-- Exercise brief --
Beneath this instruction is a listing; write out exactly the line that contains "Given: Open Po godzinach section" and each line after it to the last.
◆ ◆ ◆ ◆ ◆ ◆ ◆
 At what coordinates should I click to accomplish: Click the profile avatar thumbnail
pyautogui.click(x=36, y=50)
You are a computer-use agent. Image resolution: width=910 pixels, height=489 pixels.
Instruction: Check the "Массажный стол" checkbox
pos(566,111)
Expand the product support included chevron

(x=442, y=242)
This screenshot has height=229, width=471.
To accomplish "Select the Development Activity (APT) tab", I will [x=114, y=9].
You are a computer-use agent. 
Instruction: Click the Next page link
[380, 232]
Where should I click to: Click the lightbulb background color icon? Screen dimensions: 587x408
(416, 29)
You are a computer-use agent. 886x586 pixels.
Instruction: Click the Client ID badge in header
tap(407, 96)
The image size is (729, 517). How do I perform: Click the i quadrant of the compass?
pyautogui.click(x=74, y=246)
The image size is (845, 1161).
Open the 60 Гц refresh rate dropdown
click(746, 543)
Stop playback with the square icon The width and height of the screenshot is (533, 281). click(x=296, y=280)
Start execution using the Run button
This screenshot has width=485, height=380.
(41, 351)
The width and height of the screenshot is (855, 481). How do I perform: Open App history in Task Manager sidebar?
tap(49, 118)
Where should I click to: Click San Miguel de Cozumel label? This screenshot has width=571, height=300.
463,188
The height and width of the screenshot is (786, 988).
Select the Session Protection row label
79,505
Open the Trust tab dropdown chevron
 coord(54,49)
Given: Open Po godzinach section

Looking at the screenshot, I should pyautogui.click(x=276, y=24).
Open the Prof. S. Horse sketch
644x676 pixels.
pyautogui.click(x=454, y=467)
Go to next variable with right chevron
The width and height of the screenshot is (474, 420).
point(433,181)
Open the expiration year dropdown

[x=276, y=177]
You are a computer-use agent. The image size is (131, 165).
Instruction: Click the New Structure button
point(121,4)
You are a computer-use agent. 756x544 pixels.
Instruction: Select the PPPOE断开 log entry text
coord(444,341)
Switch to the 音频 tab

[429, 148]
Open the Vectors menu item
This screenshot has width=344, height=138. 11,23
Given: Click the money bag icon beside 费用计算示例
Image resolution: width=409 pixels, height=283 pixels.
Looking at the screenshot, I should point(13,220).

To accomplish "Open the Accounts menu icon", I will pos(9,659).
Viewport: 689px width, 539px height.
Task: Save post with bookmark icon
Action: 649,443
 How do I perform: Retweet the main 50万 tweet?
◆ ◆ ◆ ◆ ◆ ◆ ◆
-- Exercise output --
Given: Open Po godzinach section

Looking at the screenshot, I should pyautogui.click(x=276, y=24).
Open the Prof. S. Horse sketch
644x676 pixels.
pyautogui.click(x=454, y=467)
Go to next variable with right chevron
The width and height of the screenshot is (474, 420).
point(433,181)
Open the expiration year dropdown

[x=276, y=177]
You are a computer-use agent. The image size is (131, 165).
Instruction: Click the New Structure button
point(121,4)
You are a computer-use agent. 756x544 pixels.
Instruction: Select the PPPOE断开 log entry text
coord(444,341)
Switch to the 音频 tab

[429, 148]
Open the Vectors menu item
This screenshot has width=344, height=138. 11,23
Given: Click the money bag icon beside 费用计算示例
Image resolution: width=409 pixels, height=283 pixels.
Looking at the screenshot, I should point(13,220).

To accomplish "Open the Accounts menu icon", I will pos(9,659).
Viewport: 689px width, 539px height.
Task: Save post with bookmark icon
Action: 649,443
 How do I perform: Retweet the main 50万 tweet?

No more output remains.